Сеньорита Аделаида-Карлотта страдала от одной болезни, которую медики называли неизлечимой, и говорили, что она доживет до 15 лет. Это предсказание печалило княгиню. Уже подходил к концу купальный сезон, у девочки было несколько припадков, настолько тяжелых, что все приготовились к худшему. Опасность достигла наивысшей точки, и все надеялись только на чудо.

Кто-то сказал княгине, что кабальеро де Раузан может сотворить чудо.

– Кто? – спросила та. – Отец невеселой сеньориты?

– Да, отец сеньориты Эдды.

– Мне не нравится этот человек. Лучше сказать, он пугает меня, как дьявольский дух.

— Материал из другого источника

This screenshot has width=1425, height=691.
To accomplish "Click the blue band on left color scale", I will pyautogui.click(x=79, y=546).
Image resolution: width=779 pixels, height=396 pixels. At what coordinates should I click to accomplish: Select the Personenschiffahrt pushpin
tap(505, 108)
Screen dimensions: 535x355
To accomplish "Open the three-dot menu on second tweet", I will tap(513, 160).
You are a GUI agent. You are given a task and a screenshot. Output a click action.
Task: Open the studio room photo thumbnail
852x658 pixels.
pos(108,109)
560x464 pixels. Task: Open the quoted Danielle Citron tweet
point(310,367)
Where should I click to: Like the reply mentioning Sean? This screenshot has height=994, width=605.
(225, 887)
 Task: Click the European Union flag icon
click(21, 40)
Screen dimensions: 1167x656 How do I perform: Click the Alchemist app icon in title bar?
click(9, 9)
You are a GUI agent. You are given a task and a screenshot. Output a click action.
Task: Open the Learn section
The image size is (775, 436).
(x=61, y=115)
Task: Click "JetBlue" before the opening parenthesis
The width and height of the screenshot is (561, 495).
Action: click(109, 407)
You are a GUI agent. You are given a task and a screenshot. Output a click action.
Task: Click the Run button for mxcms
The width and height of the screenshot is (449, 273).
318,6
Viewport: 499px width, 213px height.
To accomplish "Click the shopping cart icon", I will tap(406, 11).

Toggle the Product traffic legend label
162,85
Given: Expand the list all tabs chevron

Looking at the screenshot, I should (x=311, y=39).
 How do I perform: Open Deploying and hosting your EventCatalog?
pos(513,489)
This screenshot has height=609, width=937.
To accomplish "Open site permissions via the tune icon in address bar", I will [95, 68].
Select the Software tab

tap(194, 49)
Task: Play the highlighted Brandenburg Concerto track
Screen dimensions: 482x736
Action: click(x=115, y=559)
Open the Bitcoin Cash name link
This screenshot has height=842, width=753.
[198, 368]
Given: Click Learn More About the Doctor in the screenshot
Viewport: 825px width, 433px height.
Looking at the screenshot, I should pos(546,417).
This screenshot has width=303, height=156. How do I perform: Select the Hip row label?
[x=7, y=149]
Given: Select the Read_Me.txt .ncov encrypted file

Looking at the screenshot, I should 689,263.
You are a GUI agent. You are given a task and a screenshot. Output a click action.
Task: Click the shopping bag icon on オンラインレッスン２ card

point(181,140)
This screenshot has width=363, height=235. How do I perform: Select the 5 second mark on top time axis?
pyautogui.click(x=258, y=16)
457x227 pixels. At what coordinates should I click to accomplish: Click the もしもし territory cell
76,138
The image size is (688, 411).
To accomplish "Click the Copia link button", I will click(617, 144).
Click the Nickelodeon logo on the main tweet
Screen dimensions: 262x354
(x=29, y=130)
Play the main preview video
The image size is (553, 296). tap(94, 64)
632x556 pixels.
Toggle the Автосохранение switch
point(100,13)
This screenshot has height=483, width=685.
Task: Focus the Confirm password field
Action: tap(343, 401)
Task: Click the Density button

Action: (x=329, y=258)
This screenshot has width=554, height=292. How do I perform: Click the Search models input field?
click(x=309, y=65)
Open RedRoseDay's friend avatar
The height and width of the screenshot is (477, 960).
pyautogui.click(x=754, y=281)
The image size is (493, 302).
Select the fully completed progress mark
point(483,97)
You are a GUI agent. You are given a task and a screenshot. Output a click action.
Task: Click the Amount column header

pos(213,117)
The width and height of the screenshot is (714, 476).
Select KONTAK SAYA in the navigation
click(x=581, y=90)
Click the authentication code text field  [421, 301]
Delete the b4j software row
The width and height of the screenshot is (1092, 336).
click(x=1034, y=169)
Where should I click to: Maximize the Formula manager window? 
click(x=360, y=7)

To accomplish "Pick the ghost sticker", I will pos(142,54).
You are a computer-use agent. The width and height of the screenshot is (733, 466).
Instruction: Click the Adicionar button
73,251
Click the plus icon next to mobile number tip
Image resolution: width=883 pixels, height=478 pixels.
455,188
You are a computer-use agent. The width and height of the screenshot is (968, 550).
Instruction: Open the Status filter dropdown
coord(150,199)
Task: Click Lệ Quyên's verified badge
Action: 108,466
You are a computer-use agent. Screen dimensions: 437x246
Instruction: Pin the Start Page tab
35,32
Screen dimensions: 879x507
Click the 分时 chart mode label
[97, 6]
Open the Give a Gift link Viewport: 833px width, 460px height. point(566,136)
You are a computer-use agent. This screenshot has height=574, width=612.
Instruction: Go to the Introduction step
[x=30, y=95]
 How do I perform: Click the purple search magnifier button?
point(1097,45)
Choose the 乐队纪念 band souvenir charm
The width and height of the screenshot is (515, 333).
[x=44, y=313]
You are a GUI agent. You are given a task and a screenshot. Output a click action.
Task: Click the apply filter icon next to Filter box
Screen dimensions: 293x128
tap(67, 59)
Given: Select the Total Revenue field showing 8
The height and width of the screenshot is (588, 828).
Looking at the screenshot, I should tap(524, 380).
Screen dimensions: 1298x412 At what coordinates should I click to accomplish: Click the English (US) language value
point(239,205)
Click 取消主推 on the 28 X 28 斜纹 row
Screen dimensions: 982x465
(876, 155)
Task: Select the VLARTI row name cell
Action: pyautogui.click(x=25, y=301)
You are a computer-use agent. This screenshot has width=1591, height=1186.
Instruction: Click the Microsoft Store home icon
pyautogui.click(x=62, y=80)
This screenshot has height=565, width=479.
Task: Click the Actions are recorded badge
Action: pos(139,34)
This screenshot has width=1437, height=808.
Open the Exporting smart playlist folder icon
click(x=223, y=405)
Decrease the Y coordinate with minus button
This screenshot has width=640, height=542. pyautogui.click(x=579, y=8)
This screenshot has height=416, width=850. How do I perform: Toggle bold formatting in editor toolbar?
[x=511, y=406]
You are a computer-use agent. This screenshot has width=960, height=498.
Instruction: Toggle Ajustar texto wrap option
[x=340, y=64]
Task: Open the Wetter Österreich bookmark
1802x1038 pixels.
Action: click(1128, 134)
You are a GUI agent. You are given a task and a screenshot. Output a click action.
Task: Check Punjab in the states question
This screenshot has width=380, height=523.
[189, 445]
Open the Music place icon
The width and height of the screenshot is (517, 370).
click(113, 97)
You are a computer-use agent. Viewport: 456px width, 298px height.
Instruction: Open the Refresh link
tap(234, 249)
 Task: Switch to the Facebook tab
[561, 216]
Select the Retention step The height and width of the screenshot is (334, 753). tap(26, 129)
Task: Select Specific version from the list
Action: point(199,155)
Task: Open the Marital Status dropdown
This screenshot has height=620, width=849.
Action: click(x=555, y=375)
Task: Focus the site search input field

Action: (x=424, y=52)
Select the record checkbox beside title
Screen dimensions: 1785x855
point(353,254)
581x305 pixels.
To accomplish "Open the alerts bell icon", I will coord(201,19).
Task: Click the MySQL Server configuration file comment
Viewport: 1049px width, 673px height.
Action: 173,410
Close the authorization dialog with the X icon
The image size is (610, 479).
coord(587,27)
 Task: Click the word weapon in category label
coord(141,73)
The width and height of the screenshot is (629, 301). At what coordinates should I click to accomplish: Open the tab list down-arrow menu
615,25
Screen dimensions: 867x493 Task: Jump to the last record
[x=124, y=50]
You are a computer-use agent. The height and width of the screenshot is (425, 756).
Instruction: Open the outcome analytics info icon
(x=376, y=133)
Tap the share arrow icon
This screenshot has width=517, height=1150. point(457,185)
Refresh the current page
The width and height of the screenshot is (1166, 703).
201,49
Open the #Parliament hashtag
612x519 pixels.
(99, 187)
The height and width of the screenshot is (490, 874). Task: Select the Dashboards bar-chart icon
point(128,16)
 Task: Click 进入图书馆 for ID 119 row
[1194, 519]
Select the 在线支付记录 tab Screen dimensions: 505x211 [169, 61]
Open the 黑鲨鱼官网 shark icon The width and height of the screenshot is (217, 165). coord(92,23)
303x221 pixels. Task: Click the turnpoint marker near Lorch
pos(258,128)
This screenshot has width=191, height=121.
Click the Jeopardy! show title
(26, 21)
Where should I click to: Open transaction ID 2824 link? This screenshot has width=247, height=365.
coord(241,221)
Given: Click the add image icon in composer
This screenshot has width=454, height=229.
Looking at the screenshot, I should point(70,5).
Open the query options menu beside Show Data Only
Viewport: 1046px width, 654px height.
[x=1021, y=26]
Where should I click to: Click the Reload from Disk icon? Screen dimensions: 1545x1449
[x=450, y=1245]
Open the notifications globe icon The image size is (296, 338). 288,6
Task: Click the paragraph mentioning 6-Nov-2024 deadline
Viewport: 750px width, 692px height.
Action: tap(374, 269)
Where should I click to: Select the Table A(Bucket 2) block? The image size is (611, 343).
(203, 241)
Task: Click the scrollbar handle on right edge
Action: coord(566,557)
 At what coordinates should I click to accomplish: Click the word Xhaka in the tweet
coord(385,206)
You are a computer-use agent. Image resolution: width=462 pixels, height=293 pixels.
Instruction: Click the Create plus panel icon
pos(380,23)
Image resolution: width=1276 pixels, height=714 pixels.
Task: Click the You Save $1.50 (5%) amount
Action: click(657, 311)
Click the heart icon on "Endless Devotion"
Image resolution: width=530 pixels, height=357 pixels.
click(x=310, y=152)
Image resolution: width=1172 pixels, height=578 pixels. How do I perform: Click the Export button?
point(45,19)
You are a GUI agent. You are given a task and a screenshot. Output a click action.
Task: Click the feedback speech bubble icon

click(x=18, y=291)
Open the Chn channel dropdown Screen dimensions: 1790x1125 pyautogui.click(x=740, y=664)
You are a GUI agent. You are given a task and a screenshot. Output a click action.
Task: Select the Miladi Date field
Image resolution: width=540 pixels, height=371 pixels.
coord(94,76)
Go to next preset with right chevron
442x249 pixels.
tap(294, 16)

– Что за дикость! Барон де Раузан очень знатный человек.

– Этот кабальеро барон?

– Барон и один из самых знаменитых людей в Европе.

– Пожалуй, я не отважусь занимать его время.

– Трудность заключается в том, захочет ли он помочь, потому что он не является официальным медиком.

– Вы хотите, чтобы моя дочь попала в руки любителя?

– Любитель сеньор де Раузан! Не будем болтать ерунду! Время – вещь драгоценная и уходит быстро, сеньора.

– Что же мне тогда делать?

– Пойти и лично попросить барона прописать лекарство для вашей дочери.

– Лично? Я?

– Вам не нужно расставаться со своей прекрасной дочерью, – произнес барон, который уже пару минут стоял и слышал последние слова. – Я предлагаю вам помощь. Не могу точно сказать, но считаю, что могу спасти девочку, как когда-то имел удовольствие спасти вас.

– Невозможно!

– Княгиня, полагаю, вы не забыли; но не будем говорить об этом.

– Так вы тот самый кабальеро, который вырвал меня из лап смерти, когда я родила свою бедную дочь?

– Да, княгиня. Я сделал это по дружбе с вашим мужем. Сегодня сделаю это по долгу человека и добрым чувствам к вашей дочери. Я всегда уважал и почитал вас. Но повторяю, что не могу быть точно уверен.

– Благодарю вас, сеньор барон, благодарю. Будьте добры, следуйте за мной.

Княгиня, или лучше сказать мать в эти мгновения, подвела кабальеро к постели больной. Та открыла огромные глаза, отбросила волосы со лба и радостно поприветствовала барона.

– Добрый день, – сказал барон. – Как себя чувствует приболевшая?

– Уже лучше, – сказала девочка. – Почему вы не привели дочку?

– Приведу потом. А теперь позвольте осмотреть вас.